Les coéquipiers de Pelé, eux, cherchent à donner une solennité à l’instant, et se regroupent en rang derrière la ligne médiane [1]. Le public clame le nom de l'idole qui, au milieu des contestataires, bavarde avec un peu tout le monde. L’arbitre parvient à ramener un peu d’ordre, mais les joueurs de Vasco continuent de discuter avec Pelé, sans doute pas pour l’encourager. Le gardien Andrada le prend même à part, comme s’il voulait négocier.
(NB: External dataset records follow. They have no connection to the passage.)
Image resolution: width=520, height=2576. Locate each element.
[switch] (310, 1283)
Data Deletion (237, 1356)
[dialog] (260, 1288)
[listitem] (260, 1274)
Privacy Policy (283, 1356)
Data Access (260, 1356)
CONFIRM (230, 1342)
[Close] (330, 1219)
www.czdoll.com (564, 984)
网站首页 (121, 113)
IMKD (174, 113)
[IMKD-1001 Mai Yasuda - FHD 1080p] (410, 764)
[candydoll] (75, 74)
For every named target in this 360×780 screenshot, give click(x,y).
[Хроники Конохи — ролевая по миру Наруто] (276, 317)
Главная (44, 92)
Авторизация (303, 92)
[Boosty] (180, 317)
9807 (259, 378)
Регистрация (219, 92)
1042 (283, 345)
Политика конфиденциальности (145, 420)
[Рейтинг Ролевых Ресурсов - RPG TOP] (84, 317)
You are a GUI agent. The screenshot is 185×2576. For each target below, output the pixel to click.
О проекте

Pelé peut enfin s’emparer du ballon, tandis que des défenseurs contestent encore. Tour à tour un défenseur, l’arbitre puis le gardien viennent replacer la boule de cuir à leur guise, sous l’œil amusé de Pelé qui attend, les mains sur les hanches, et donne même une tape sur l’épaule de René, son ami d’un soir. À aucun moment il ne viendra replacer le ballon. Il remonte tranquillement ses chaussettes. Au moment où l’on s’y attend le moins, Pelé se retourne et s’élance pour frapper.
Marée humaine
Il est exactement 23h23 dans l’enceinte du Maracanã. Le Brésil retient son souffle. La course d’élan de Pelé est très courte, marquée par un petit temps d’arrêt caractéristique que les Brésiliens ont surnommé Paradinha et qui consiste à tromper le gardien trop pressé.
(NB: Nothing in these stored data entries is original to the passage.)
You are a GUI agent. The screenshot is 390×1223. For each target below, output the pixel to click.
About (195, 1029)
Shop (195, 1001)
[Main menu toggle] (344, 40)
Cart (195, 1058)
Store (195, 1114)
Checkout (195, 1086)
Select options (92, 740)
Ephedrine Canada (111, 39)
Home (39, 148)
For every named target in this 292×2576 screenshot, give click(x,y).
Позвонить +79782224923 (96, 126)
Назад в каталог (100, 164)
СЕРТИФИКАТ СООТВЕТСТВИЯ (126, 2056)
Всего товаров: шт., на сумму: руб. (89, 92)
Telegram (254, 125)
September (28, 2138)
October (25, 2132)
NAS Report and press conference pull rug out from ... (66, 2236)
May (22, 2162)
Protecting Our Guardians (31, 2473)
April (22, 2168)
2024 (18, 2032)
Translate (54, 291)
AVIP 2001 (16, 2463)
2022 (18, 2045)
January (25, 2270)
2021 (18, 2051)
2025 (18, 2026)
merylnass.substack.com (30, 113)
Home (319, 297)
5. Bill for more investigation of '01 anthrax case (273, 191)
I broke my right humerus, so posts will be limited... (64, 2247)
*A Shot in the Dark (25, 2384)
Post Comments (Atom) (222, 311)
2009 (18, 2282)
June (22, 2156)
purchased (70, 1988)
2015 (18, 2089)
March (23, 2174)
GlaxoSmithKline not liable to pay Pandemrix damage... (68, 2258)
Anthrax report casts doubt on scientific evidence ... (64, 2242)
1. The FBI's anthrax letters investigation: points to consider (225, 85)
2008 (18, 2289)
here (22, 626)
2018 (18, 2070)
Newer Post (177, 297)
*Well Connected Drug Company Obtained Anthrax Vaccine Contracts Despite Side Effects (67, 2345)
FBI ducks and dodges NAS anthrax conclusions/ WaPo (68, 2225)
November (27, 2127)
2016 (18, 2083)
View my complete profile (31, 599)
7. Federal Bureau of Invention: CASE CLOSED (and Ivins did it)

Edgardo Norberto Andrada, le gardien argentin du Vasco de Gama, n’ignore rien de Pelé et de sa façon d'exécuter les coups de pied de réparation, même s’il s’agit de sa première saison au Brésil. Il ne tombe pas dans le piège. Pelé frappe du pied droit, d’une frappe sèche à mi-hauteur sur la gauche du gardien. Andrada plonge du bon coté, se détend autant que possible, mais insuffisamment pour empêcher le ballon d’entrer, qui frôle le poteau.
Le Maracanã explose. Des "Gooool" interminables grésillent dans les postes de radio. Tandis qu’Andrada frappe le sol des poings, Pelé court jusqu’au fond de la cage, s’empare du ballon et le couvre de baisers. Collé au filet, il se retrouve prisonnier d’une nuée de photographes, de reporters, de supporters, qui se sont aussitôt précipités vers lui. La marée humaine s’empare ensuite du joueur et le porte en triomphe.
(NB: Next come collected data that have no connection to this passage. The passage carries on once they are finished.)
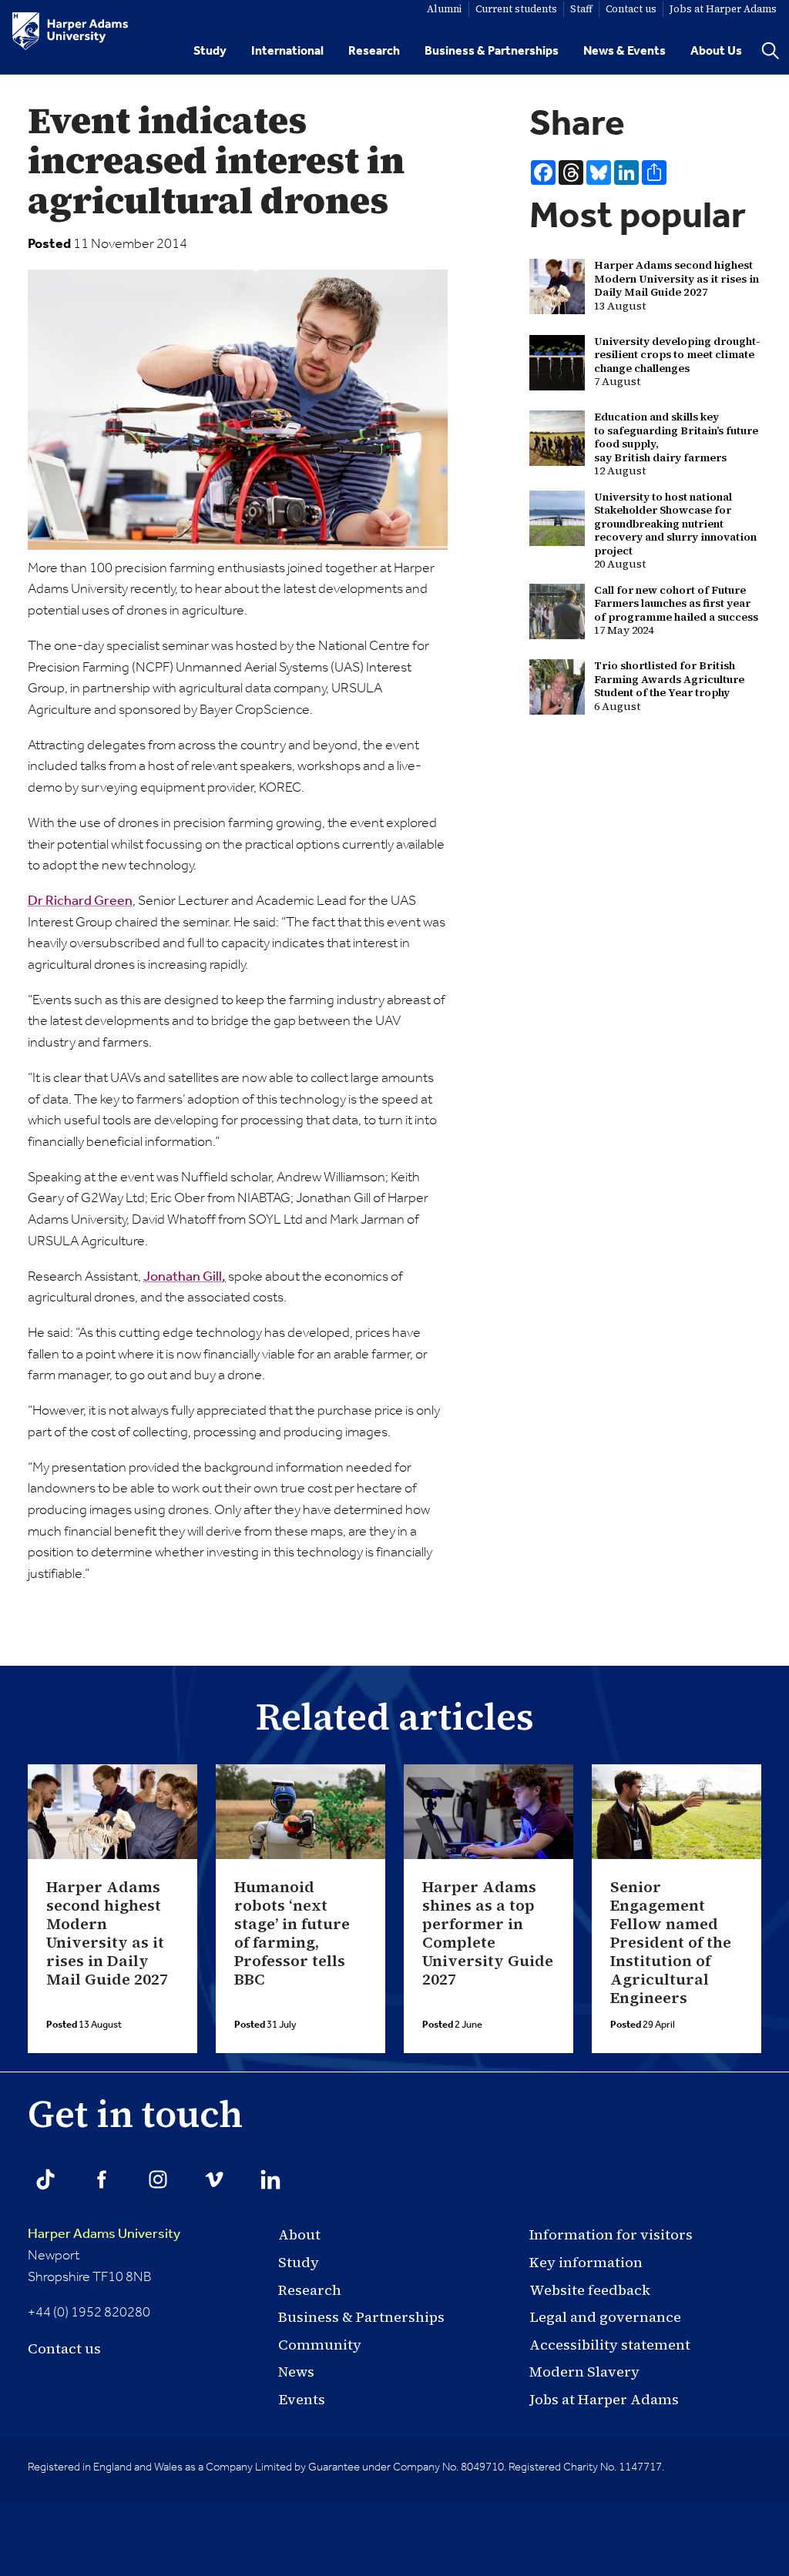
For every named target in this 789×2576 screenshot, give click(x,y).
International (287, 51)
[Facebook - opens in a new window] (101, 2179)
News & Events (624, 51)
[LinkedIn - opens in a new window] (270, 2179)
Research (374, 51)
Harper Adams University (104, 2234)
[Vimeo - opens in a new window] (214, 2179)
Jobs (723, 8)
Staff (581, 8)
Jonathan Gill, (184, 1277)
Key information (586, 2262)
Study (210, 51)
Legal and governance (605, 2316)
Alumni (444, 8)
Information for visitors (611, 2234)
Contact (631, 8)
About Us (716, 51)
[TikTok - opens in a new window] (45, 2179)
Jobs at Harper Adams (604, 2399)
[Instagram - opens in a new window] (158, 2179)
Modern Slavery (584, 2371)
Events (301, 2399)
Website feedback (589, 2290)
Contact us (64, 2348)
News (296, 2371)
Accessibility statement (609, 2344)
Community (319, 2344)
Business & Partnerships (492, 51)
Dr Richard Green (80, 901)
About (299, 2234)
Très dignement, ses coéquipiers restent alignés derrière la ligne médiane, sans broncher. Devant eux, la star n’en finit plus d’être célébrée, interviewée, portée en triomphe. Dans la cohue la plus complète, il répond aux questions, dédie son but "aux enfants pauvres du Brésil". On lui remet ensuite un maillot floqué du numéro 1000 avec lequel il effectue un tour d’honneur.
Après vingt minutes de folie, on se rappelle qu’il y a un match à terminer. Il reprend alors qu’une partie du public a quitté le stade. Pelé a inscrit son millième but. La suite n’a plus d’intérêt.
[1] Comme cela se pratique aujourd’hui lors des tirs au but.